▶ _Excerpted text_
I Capture the Castle is a 2003 British romantic comedy film directed by Tim Fywell. It is based on the 1948 novel of the same name by Dodie Smith, with the screenplay written by Heidi Thomas. The film was released in the UK on 9 May 2003.

Romola Garai played the lead role of Cassandra Mortmain alongside Bill Nighy, Rose Byrne and Tara Fitzgerald.

Synopsis
The film follows 17-year-old Cassandra Mortmain, and her eccentric family, struggling to survive in genteel poverty in a decaying English castle. The characters include her father, a writer who hasn't written anything in the 12 years since the spectacular success of his first novel; her older sister Rose, who rails against their fate and hopes to marry for money; and their bohemian stepmother, Topaz, an ex-model still apt to sun-bathe in the nude. The possibility of salvation seems to loom in the form of their wealthy American landlord Simon Cotton and his brother Neil. Although Simon initially spurns her, Rose is determined to make him fall in love with her and succeeds. A wedding is arranged and Cassandra appears to be left on the sidelines. Cassandra is confused not only by her feelings for the Cottons but also for Stephen Colley. Stephen is the incredibly attractive son of the Mortmains' former chef who acts as a handyman to the family and is deeply in love with Cassandra. But events spiral out of control, and before the summer ends many expectations will have been overturned.

▶ _The records_
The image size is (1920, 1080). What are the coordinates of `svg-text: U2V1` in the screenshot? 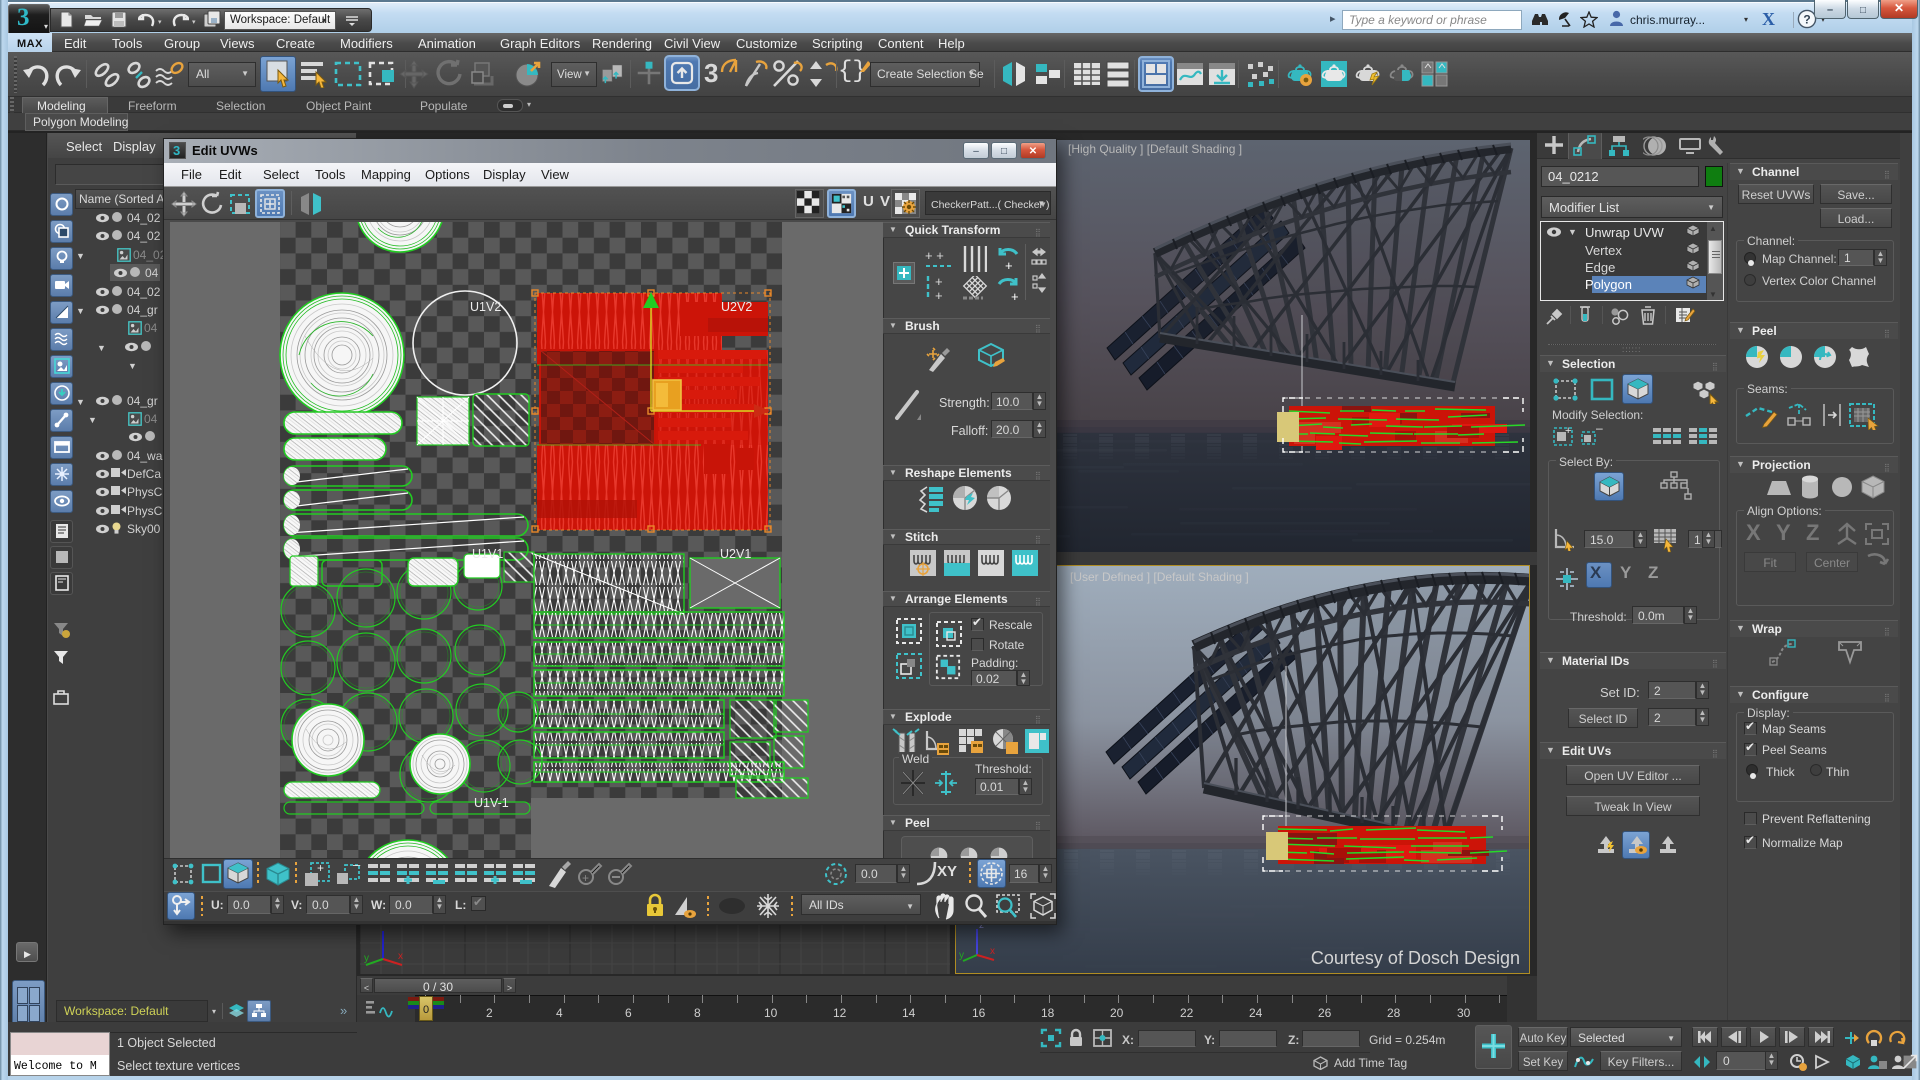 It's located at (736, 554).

==

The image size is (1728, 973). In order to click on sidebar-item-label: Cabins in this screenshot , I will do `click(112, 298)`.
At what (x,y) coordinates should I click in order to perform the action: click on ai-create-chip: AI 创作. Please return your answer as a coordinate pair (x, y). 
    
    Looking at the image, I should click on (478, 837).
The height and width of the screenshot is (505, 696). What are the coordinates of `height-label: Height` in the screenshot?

▶ _What to do_
**a.** Repeat the passage from the film text word for word, starting with "I Capture the" and going on through "9 May 2003.".
**b.** In the records, reproduce the lines exactly, starting with the line with "The image size is (1728, 973)." and going on through the line with "Looking at the".

▶ _Solved problems_
**a.**
I Capture the Castle is a 2003 British romantic comedy film directed by Tim Fywell. It is based on the 1948 novel of the same name by Dodie Smith, with the screenplay written by Heidi Thomas. The film was released in the UK on 9 May 2003.

**b.**
The image size is (1728, 973). In order to click on sidebar-item-label: Cabins in this screenshot , I will do `click(112, 298)`.
At what (x,y) coordinates should I click in order to perform the action: click on ai-create-chip: AI 创作. Please return your answer as a coordinate pair (x, y). 
    
    Looking at the image, I should click on (478, 837).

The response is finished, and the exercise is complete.